3.1.1 Imaging studies

Lung ultrasound (LUS) showed bilateral B-lines and a consolidation area with atelectasis in the right posterior lung field (R5), extending across 2–3 intercostal spaces (Figure 1a). On LUS, pneumonia is indicated by subpleural consolidation, while atelectasis appears as a liver-like echotexture (hepatization), with the absence of dynamic bronchial inflation signs. Scanning was performed in six lung zones: anterior (sternal border to anterior axillary line) (L1–2; R1–2), lateral (anterior to posterior axillary line) (L3–4; R3–4), and posterior (posterior axillary line to paravertebral region) (L5–6; R5–6) (6).

Figure 1

Figure 1. (a) the arrow points to the disappearance of the pleural line, while the symbol marks a region of severe pulmonary consolidation. The lung tissue appears hepatized, showing liver-like hypoechogenicity, with an absent pleural line and visible air bronchograms. (c) Compared to (a), the area of hepatization has increased. The absence of air bronchograms in the lung parenchyma now indicates atelectasis. (d) After sputum clearance, follow-up imaging shows the reappearance of air bronchograms (indicated by arrows), signaling improvement in the previously collapsed region. (e) The extent of atelectasis has decreased significantly.

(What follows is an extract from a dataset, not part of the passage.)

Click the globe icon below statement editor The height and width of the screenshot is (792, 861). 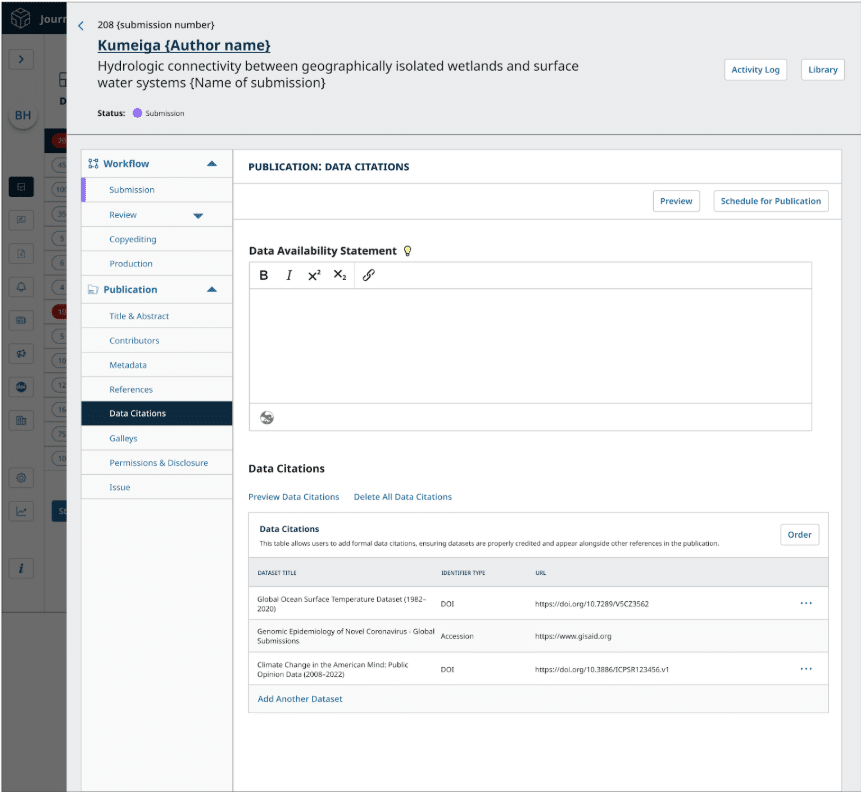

A chest x-ray confirmed neonatal pneumonia (Figure 1b). COVID-19 nucleic acid was detected in throat swab specimens, and a CT scan revealed atelectasis in the upper right lung along with signs of neonatal pneumonia.

3.1.2 Key LUS features of pneumonia include

(1) Abnormal pleural line (e.g., disappearance, irregularity, discontinuity, or blurring). (2) Lung consolidation (subpleural regions showing liver-like echotexture with bronchial inflation signs) Additional findings may include absence of pleural sliding and presence of pleural effusion. Among these, dynamic bronchial inflation and subpleural consolidation are the most informative. In severe infections, fragmented signs and hepatization are frequently observed.

3.1.3 Treatment

COVID-19 infection was confirmed through nucleic acid testing. The infant was treated with mechanical ventilation, LUS-guided airway clearance, and anti-inflammatory therapy. Upon admission, comprehensive assessments of pulmonary lesions were carried out using auscultation, lung ultrasound (LUS), x-ray, and computed tomography (CT). The child was managed with invasive conventional mechanical ventilation and proactive airway clearance, maintaining a blood oxygen saturation of 95%.

After 24 hours, the infant again showed signs of dyspnea, along with patient-ventilator asynchrony and a drop in blood oxygen levels. LUS revealed worsening atelectasis in the R5 region, with hepatization and visible lung pulsation. The collapsed area had enlarged, extending across 4–5 intercostal spaces (Figure 1c).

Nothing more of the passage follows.